DATAFORM
August 29–November 9, 2019
190 Alumni Mall
Blacksburg, Virginia
United States of America
Hours: Wednesday–Friday 10am–5pm,
Saturday 10am–4pm
T 1 540 231 5300
The Moss Arts Center at Virginia Tech presents DATAFORM, an exhibition suite that explores the enormous and sometimes overwhelming amount of data that permeates the world with works of art by three artists who incorporate and transform technology-based media and data into sculptural form.
Daniel Canogar (Madrid and New York City), Yorgo Alexopoulos (Los Angeles), and Jim Campbell (San Francisco) incorporate various technologies such as electronics, LEDs (light emitting diodes), computer-generated algorithms, video, and real-time online data to deliver intriguing sculptural works steeped in color, light, movement, and a range of important ideas.
Each artist is represented with a selection of significant works in a gallery of their own resulting in three independent but inter-related one-person art exhibitions.
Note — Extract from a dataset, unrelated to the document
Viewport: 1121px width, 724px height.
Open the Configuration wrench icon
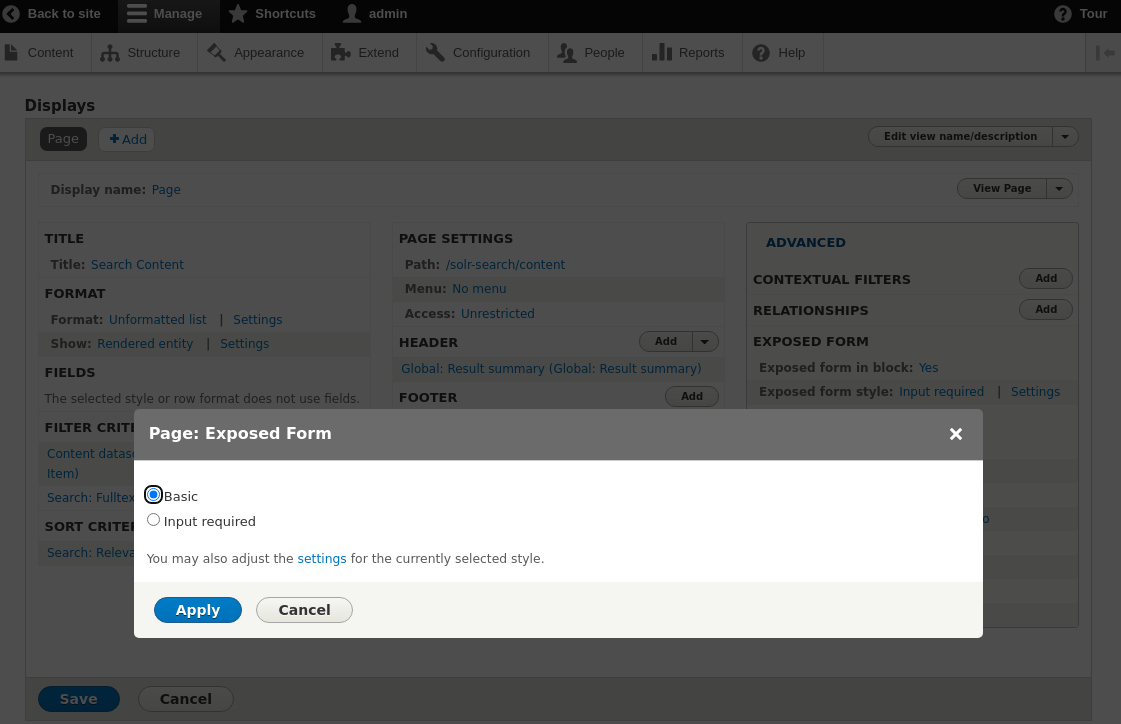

DATAFORM opens with a distinguished artist talk by Canogar at 6pm in the Moss Arts Center’s Anne and Ellen Fife Theatre, located in the Street and Davis Performance Hall at 190 Alumni Mall. The talk will be followed by an opening reception on Thursday, August 29, from 6:30–8pm in the center’s Grand Lobby.
Daniel Canogar
Concurrent with the exhibition opening is the unveiling of Surge (2019), the center’s third major public art commission for its Grand Lobby. For this site-specific installation Canogar has created a sequence of dynamic, data-fed sculptural forms that traverse across 50 feet of the Moss Arts Center’s Grand Lobby wall surfaces. The artist and his studio assistants, Diego Mellado and Justin Goh, were in residence for 10 days working with the center’s curatorial and production teams to oversee the installation of the work.
Surge encompasses thousands of flickering LED lights in moving, ever-changing, computer-generated abstract images that glide across four sinuous, ribbon-like sculptural elements. Responding in real time to incoming data—ranging from environmental phenomena such as regional weather patterns, including wind speeds and temperatures, to water and pollution data—the generative visuals of “Surge” flow continuously across five walls.
In addition to the mural in the Grand Lobby, a selection of Canogar’s work will be on display in the center’s Ruth C. Horton Gallery. Radiant and suffused with the energy of ever-evolving data points and imbued with rich, luminescent color and flowing abstractions, Canogar’s art engages with light, color, movement, and the dynamics of the data-sphere. Activated by real-time online data, the fluid and ever-changing imagery transmitted through and across Canogar’s sculptures is generated from different environmental and socio-political phenomena occurring around the globe, such as active volcanoes, atmospheric conditions, pollution, and the fluctuations of global financial markets.
Jim Campbell
Featured in the Miles C. Horton Jr. Gallery, Jim Campbell’s work is luminescent yet nebulous, continuous but fleeting—visual impressions that explore the thresholds of time, memory, and perception. With degrees from MIT in both electrical engineering and mathematics, Campbell is an established and renowned pioneer and innovator in using technology to create works of art, working with custom electronics, video, film, LEDs, and computers to produce his work. He is known for his evocative low-resolution works that merge and transform moving images into data points of light. The exhibition includes five of the artist’s signature works, including two from his renowned “Exploded View” series.
Yorgo Alexopoulos
On view in the Sherwood Payne Quillen ‘71 Reception Gallery, Yorgo Alexopoulos’ work is a hybrid fusion of digital animation, sound, and sculpture, featuring synchronized vistas, color fields, and shifting geometric shapes that evolve, unfold, and intersect in continuous motion across high-definition LCD (liquid crystal display) screens mounted in atypical configurations.
With Conjugated Gradients: Split (2018), a 14-foot-long work included in this exhibition, Alexopoulos takes video data—landscape footage of land, sea, and sky panoramas—then edits and recombines it with digitally composed and animated sequences of geometric form and swaths of rich color in an exploration of metaphysical ideas.
Curated by Margo Ann Crutchfield, the Moss Arts Center’s curator-at-large, DATAFORM will be on view until November 9.
The Moss Arts Center at Virginia Tech presents renowned artists from around the globe and from close to home, with a special focus on experiences that expand cultural awareness and deepen understanding.